Förderungen unter diesem KWF-Produkt werden im Rahmen des KWF-Programms »Innovation & Wachstum« unter der »De-minimis«-Verordnung gewährt.

Die Einreichung ist – je nach verfügbarem Budget – von 1. Juli 2024 bis 30. Juni 2025 möglich.

Wie sieht die Antrags- und Förderungsabwicklung aus?

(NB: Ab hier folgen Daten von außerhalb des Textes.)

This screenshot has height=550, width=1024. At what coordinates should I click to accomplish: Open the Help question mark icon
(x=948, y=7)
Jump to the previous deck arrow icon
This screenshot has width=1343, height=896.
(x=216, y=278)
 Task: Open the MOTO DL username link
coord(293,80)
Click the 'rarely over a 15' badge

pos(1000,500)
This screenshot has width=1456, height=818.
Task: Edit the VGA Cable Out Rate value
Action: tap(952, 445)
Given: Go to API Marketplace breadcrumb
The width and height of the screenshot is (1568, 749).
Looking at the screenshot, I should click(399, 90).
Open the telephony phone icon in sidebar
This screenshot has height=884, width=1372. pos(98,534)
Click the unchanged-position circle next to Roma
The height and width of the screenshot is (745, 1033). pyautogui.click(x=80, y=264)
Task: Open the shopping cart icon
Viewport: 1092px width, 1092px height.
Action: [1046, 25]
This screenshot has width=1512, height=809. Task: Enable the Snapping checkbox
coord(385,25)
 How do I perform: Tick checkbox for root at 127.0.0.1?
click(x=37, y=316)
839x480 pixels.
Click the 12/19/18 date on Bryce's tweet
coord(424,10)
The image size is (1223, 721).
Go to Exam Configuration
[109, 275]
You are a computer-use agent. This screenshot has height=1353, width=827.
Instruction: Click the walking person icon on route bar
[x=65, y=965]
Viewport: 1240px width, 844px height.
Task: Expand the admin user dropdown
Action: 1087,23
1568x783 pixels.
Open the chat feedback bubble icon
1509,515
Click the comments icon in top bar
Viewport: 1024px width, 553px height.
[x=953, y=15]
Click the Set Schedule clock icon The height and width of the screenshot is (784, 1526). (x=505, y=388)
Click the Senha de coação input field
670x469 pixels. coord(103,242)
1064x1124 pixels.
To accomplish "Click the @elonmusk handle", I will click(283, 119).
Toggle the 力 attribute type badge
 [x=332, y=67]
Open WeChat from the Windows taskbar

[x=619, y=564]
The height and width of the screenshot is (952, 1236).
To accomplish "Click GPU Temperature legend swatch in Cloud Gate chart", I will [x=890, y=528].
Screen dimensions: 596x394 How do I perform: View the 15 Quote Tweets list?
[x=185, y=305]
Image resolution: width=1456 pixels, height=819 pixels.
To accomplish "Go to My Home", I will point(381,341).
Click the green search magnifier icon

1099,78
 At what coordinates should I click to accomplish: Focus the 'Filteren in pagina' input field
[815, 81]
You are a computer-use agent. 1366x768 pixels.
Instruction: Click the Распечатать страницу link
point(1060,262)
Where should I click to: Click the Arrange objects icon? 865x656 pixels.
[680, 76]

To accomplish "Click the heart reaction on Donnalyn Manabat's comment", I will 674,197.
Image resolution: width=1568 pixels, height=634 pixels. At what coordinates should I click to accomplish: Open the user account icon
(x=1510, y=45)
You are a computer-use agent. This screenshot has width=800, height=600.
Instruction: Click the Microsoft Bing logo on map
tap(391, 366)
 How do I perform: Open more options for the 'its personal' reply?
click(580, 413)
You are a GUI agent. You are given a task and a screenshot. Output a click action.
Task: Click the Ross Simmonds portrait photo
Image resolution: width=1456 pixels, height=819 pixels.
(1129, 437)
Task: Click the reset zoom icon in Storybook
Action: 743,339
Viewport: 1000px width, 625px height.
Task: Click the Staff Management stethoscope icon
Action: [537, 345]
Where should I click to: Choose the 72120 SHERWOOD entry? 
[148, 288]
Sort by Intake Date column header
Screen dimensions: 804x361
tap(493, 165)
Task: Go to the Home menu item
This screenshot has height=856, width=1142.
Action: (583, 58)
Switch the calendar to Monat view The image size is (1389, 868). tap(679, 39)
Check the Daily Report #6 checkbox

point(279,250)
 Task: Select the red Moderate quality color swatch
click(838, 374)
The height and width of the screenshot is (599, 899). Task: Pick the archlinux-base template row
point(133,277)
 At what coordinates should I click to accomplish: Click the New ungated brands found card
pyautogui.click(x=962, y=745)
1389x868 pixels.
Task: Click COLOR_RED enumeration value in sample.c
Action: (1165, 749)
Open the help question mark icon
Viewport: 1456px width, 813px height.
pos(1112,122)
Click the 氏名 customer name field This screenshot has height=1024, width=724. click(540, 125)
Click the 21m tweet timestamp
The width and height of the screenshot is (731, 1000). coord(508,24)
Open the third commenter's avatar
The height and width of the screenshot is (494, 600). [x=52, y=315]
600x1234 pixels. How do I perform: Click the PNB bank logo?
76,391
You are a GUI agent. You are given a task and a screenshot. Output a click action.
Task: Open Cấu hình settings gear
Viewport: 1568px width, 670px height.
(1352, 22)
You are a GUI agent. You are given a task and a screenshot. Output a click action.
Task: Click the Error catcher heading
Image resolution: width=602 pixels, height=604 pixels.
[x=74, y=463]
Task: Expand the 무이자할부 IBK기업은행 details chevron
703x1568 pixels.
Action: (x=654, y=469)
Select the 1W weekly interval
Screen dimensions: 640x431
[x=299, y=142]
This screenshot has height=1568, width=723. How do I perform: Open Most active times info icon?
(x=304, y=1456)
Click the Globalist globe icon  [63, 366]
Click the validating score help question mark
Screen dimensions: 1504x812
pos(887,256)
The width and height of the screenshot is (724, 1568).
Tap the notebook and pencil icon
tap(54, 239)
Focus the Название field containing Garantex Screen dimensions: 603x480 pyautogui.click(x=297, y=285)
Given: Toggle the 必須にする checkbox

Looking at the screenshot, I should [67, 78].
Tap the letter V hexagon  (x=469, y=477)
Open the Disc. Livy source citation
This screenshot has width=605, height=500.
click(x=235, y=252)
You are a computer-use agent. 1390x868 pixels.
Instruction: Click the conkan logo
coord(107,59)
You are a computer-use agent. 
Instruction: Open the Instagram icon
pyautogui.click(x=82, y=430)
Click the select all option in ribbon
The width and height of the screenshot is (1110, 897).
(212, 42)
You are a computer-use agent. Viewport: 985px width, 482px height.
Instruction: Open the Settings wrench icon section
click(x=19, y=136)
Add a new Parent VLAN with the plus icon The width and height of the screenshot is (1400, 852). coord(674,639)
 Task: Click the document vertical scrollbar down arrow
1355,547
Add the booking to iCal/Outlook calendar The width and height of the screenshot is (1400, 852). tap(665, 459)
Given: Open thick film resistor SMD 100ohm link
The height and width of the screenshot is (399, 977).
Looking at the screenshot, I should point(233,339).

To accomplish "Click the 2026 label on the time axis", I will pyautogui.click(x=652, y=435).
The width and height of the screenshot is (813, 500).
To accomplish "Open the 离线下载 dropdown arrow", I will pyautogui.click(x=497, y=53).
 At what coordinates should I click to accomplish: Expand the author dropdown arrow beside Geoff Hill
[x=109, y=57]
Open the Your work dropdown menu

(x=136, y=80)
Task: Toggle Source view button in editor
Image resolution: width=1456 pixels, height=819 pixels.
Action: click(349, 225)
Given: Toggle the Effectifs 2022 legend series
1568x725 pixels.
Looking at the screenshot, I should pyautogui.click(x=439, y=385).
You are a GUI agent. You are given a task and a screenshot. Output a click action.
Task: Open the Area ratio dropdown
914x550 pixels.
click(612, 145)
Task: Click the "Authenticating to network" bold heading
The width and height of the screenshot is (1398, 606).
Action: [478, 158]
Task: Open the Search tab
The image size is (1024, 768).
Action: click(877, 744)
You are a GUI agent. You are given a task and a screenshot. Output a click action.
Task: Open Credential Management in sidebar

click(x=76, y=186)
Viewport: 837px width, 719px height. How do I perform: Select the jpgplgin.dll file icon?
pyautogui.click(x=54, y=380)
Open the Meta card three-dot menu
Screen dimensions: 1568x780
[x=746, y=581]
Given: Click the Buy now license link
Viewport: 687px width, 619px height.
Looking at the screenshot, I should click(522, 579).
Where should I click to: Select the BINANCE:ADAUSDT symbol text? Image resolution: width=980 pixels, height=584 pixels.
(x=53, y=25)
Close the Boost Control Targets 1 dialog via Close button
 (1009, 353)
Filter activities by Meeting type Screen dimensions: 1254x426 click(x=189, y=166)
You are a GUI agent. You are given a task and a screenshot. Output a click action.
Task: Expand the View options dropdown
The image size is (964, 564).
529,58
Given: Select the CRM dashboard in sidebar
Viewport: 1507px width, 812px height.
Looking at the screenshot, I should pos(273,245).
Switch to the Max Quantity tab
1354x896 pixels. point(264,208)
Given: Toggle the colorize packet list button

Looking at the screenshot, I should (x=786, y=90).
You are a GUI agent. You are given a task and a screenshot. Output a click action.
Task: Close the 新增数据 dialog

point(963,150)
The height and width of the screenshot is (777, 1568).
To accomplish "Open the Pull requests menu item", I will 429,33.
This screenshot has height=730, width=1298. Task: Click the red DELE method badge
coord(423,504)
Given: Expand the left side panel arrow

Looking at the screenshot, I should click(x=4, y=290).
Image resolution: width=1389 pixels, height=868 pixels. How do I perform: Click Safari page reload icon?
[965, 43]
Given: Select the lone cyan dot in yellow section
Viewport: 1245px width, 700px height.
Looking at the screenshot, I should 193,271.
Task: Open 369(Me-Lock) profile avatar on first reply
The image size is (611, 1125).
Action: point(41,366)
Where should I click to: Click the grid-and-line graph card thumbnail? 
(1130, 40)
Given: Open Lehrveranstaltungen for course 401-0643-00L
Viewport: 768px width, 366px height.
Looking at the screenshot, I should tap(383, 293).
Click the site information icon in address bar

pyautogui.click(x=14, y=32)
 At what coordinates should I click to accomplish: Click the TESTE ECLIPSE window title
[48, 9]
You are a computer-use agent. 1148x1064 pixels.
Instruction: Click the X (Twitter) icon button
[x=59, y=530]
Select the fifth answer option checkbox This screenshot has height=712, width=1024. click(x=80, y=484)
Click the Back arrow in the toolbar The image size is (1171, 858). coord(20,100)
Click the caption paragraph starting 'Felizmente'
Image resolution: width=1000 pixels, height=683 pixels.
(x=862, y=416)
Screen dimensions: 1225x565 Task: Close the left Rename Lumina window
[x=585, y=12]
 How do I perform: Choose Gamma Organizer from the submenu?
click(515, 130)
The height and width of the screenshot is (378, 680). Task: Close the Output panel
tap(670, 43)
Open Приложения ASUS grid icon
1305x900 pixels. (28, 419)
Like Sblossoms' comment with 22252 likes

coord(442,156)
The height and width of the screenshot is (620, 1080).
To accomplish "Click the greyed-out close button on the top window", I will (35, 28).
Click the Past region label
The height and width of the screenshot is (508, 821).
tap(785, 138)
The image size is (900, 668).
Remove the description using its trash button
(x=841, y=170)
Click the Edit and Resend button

  1. Kontaktaufnahme mit dem KWF
    Sie werden bei Bedarf durch eine der genannten Ansprechpersonen des KWF beraten.
  2. Einreichung des Förderungsantrags
    Die Antragstellung erfolgt online.
  3. Projektbeginn
    Der Tag der Einreichung des Förderungsantrages stellt Ihren »Projektbeginn« dar. Der Antragseingang wird mit einem automatisch generierten E-Mail bestätigt. Ab diesem Zeitpunkt darf mit der Umsetzung der Projektmaßnahmen begonnen werden.
  4. Projektende
    Sie haben Ihre Projektmaßnahmen innerhalb der im Produkt vorgegebenen Frist umgesetzt (»vollständige Projektumsetzung«).
  5. Projektabrechnung (Schlussabrechnung)
    Sie rechnen Ihr Projekt innerhalb von drei Monaten nach dem Projektende beim KWF ab.
  6. Prüfung und Förderungsentscheidung
    Es erfolgt eine formal-administrative, sowie inhaltlich-qualitative Prüfung. Bei positiver Förderungsentscheidung erfolgt die Ausstellung des Förderungsvertrags durch den KWF und die Annahme Ihrerseits. Im Falle einer negativen Förderungsentscheidung erhalten Sie eine begründete Ablehnung.
  7. Auszahlung der Förderung
    Die Förderung wird ausgezahlt, nachdem Sie den Förderungsvertrag angenommen haben.

Ihre Ansprechpersonen

Sollten wir Ihr Interesse geweckt haben, freuen wir uns, wenn Sie einen Antrag stellen. Treten bei Ihnen noch Fragen auf, dann rufen Sie uns gerne an oder mailen Sie uns.

Katja Seger
katja.seger@kwf.at
0463 55 800-92

Julia Ottitsch
julia.ottitsch@kwf.at
0463 55 800-35

Version Gültigkeitsdauer Änderungen
02 1. Aug. 2023 bis 30. Nov. 2023
03 ab 1. Dez. 2023 bis 29. Feb. 2024 Unter »Kunden« wurde

  •  ausschließlich selbständige Tätigkeit

durch

  • Überschreiten der Umsatzerlöse bei bilanzierenden Unternehmen bzw. Betriebseinnahmen bei Einnahmen-Ausgaben-Rechner i.H.v. EUR 35.000 brutto (auf Basis des letzten abgeschlossenen Wirtschaftsjahres oder im Durchschnitt der letzten beiden abgeschlossenen Wirtschaftsjahre). Gründungen | Jungunternehmen sind davon ausgenommen.

ersetzt.

04 ab 1. März 2024
bis 30. Juni 2024
  • Einbau Schwerpunkt »Lebensmittelnahversorgung« (LMNV)
  • Generell wurden die Begriffe »Gründung«, »Übernahme« und »Betriebsansiedlung« entfernt und durch »Jungunternehmerinnen | Jungunternehmer« ersetzt.
05 ab 1. Juli 2024
  • Ausweitung der Zielgruppe von Kleinstunternehmen auf Kleinst- und Kleinunternehmen
  • Erhöhung der Kosten:
    • förderbare Kosten von EUR 100.000,- auf EUR 200.000,- und
    • Gesamtprojektkosten von EUR 150.000,- auf EU 300.000,-.